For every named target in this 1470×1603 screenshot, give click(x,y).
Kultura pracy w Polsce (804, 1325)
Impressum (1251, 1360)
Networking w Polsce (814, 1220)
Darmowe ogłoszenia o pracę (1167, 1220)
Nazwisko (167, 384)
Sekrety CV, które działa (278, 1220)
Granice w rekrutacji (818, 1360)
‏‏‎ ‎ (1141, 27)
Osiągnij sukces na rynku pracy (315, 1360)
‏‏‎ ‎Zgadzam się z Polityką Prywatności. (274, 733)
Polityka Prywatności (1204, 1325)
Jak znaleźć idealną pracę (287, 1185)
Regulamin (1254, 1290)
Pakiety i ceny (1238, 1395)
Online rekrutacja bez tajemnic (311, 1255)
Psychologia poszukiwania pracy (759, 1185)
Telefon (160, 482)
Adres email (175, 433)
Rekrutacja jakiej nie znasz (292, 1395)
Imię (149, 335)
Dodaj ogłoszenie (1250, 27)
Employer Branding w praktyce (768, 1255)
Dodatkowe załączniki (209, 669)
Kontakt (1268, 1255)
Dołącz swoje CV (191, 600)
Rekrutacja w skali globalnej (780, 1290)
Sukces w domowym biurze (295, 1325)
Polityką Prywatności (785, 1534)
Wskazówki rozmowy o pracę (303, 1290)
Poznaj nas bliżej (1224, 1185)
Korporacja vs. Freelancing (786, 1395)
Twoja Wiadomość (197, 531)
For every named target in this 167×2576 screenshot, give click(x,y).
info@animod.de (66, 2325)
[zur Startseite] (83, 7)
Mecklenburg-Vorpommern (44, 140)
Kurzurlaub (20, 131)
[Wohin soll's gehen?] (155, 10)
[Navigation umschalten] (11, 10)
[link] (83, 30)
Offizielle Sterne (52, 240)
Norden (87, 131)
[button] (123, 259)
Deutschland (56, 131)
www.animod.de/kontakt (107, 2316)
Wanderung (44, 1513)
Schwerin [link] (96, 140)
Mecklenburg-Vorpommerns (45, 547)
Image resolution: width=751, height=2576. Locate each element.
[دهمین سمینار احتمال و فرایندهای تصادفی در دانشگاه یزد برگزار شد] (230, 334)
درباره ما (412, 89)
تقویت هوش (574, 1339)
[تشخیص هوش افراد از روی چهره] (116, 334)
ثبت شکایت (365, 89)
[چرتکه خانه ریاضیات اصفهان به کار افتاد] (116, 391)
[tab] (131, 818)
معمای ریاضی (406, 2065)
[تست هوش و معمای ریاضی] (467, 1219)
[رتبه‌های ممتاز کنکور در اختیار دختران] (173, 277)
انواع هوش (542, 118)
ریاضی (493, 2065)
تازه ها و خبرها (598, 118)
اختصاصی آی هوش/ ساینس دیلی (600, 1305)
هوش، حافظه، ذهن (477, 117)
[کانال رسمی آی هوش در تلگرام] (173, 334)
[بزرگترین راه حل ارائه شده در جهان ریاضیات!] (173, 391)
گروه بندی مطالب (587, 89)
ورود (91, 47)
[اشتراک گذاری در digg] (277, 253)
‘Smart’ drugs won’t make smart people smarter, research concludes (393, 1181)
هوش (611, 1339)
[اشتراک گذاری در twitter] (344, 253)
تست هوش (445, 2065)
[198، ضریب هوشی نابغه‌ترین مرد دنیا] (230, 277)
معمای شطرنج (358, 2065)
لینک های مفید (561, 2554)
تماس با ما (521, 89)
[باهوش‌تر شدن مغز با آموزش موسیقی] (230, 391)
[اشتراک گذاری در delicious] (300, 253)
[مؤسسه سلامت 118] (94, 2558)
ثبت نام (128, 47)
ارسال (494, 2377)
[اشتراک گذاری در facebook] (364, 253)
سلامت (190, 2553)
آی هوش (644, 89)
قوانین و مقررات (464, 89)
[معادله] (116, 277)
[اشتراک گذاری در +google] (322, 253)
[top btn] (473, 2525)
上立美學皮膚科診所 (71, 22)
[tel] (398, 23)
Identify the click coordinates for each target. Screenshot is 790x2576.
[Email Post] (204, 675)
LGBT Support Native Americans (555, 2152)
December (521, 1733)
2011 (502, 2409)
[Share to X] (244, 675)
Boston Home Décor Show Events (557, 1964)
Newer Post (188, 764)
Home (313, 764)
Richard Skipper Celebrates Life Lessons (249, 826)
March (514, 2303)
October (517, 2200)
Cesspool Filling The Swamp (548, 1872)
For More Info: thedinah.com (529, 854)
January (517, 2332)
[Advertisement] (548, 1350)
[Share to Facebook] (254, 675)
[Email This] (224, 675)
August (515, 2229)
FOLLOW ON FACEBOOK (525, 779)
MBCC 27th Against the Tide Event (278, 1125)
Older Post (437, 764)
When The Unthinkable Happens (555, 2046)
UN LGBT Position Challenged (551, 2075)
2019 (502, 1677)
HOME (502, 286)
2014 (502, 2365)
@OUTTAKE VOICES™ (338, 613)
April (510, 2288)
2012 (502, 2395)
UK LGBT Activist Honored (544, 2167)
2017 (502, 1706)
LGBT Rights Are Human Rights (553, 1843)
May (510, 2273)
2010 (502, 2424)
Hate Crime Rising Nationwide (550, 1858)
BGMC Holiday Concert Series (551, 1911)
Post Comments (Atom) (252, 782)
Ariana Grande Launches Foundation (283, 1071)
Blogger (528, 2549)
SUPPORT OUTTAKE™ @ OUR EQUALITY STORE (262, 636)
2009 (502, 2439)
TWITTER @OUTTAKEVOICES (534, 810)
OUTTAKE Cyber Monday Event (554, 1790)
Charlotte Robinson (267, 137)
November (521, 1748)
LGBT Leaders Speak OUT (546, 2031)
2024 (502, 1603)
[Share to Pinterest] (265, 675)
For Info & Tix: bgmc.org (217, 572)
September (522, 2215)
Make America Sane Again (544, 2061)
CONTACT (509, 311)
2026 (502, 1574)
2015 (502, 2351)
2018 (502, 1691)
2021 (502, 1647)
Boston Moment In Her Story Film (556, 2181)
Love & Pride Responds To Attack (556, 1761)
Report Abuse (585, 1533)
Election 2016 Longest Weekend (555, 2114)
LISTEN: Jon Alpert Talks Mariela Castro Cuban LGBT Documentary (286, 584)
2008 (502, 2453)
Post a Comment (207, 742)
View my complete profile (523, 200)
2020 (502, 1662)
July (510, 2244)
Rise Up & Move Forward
.....
**Exercise objective:** Could you copy every line from the records that has "اشتراک" in it?

**The completed task:**
[اشتراک گذاری در digg] (277, 253)
[اشتراک گذاری در twitter] (344, 253)
[اشتراک گذاری در delicious] (300, 253)
[اشتراک گذاری در facebook] (364, 253)
[اشتراک گذاری در +google] (322, 253)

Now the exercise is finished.